→ Task brief: The data must be transcribed exactly, with no line missing.

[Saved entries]
——

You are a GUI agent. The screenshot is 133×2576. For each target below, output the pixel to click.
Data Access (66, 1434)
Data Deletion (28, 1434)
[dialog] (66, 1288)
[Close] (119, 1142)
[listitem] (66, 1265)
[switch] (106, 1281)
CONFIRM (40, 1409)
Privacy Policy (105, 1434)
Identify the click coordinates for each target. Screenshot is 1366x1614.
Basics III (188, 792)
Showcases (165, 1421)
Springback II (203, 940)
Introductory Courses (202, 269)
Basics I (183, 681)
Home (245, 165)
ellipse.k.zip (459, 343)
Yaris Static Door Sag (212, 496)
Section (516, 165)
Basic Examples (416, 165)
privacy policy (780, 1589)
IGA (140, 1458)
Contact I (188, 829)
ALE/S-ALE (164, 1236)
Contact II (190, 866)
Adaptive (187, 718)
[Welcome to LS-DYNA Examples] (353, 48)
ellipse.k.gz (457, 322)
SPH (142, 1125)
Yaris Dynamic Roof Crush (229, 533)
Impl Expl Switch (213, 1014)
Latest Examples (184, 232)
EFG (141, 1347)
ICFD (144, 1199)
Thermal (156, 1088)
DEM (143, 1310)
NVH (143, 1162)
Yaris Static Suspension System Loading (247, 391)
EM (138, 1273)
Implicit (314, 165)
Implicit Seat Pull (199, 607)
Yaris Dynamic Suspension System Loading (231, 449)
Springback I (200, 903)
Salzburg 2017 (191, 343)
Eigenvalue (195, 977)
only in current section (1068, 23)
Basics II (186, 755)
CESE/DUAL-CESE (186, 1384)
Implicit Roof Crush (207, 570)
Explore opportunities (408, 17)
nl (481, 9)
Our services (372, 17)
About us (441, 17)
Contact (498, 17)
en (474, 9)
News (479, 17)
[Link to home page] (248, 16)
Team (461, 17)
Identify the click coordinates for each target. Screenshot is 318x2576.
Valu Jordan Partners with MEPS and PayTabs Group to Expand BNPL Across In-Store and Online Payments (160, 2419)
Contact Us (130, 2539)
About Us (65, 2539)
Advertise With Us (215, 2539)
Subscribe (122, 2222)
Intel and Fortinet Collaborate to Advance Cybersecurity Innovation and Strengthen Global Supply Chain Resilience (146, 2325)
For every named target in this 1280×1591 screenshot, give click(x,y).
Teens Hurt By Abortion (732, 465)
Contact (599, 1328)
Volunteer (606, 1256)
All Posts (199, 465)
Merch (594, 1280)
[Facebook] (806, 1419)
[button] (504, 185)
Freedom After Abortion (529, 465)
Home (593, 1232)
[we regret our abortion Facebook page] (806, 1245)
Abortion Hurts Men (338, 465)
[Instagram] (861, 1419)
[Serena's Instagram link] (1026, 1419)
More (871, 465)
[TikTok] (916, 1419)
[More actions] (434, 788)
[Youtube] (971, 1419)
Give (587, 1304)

——

→ Solution to this problem:
You are a GUI agent. The screenshot is 133×2576. For each target below, output the pixel to click.
Data Access (66, 1434)
Data Deletion (28, 1434)
[dialog] (66, 1288)
[Close] (119, 1142)
[listitem] (66, 1265)
[switch] (106, 1281)
CONFIRM (40, 1409)
Privacy Policy (105, 1434)
Identify the click coordinates for each target. Screenshot is 1366x1614.
Basics III (188, 792)
Showcases (165, 1421)
Springback II (203, 940)
Introductory Courses (202, 269)
Basics I (183, 681)
Home (245, 165)
ellipse.k.zip (459, 343)
Yaris Static Door Sag (212, 496)
Section (516, 165)
Basic Examples (416, 165)
privacy policy (780, 1589)
IGA (140, 1458)
Contact I (188, 829)
ALE/S-ALE (164, 1236)
Contact II (190, 866)
Adaptive (187, 718)
[Welcome to LS-DYNA Examples] (353, 48)
ellipse.k.gz (457, 322)
SPH (142, 1125)
Yaris Dynamic Roof Crush (229, 533)
Impl Expl Switch (213, 1014)
Latest Examples (184, 232)
EFG (141, 1347)
ICFD (144, 1199)
Thermal (156, 1088)
DEM (143, 1310)
NVH (143, 1162)
Yaris Static Suspension System Loading (247, 391)
EM (138, 1273)
Implicit (314, 165)
Implicit Seat Pull (199, 607)
Yaris Dynamic Suspension System Loading (231, 449)
Springback I (200, 903)
Salzburg 2017 (191, 343)
Eigenvalue (195, 977)
only in current section (1068, 23)
Basics II (186, 755)
CESE/DUAL-CESE (186, 1384)
Implicit Roof Crush (207, 570)
Explore opportunities (408, 17)
nl (481, 9)
Our services (372, 17)
About us (441, 17)
Contact (498, 17)
en (474, 9)
News (479, 17)
[Link to home page] (248, 16)
Team (461, 17)
Identify the click coordinates for each target. Screenshot is 318x2576.
Valu Jordan Partners with MEPS and PayTabs Group to Expand BNPL Across In-Store and Online Payments (160, 2419)
Contact Us (130, 2539)
About Us (65, 2539)
Advertise With Us (215, 2539)
Subscribe (122, 2222)
Intel and Fortinet Collaborate to Advance Cybersecurity Innovation and Strengthen Global Supply Chain Resilience (146, 2325)
For every named target in this 1280×1591 screenshot, give click(x,y).
Teens Hurt By Abortion (732, 465)
Contact (599, 1328)
Volunteer (606, 1256)
All Posts (199, 465)
Merch (594, 1280)
[Facebook] (806, 1419)
[button] (504, 185)
Freedom After Abortion (529, 465)
Home (593, 1232)
[we regret our abortion Facebook page] (806, 1245)
Abortion Hurts Men (338, 465)
[Instagram] (861, 1419)
[Serena's Instagram link] (1026, 1419)
More (871, 465)
[TikTok] (916, 1419)
[More actions] (434, 788)
[Youtube] (971, 1419)
Give (587, 1304)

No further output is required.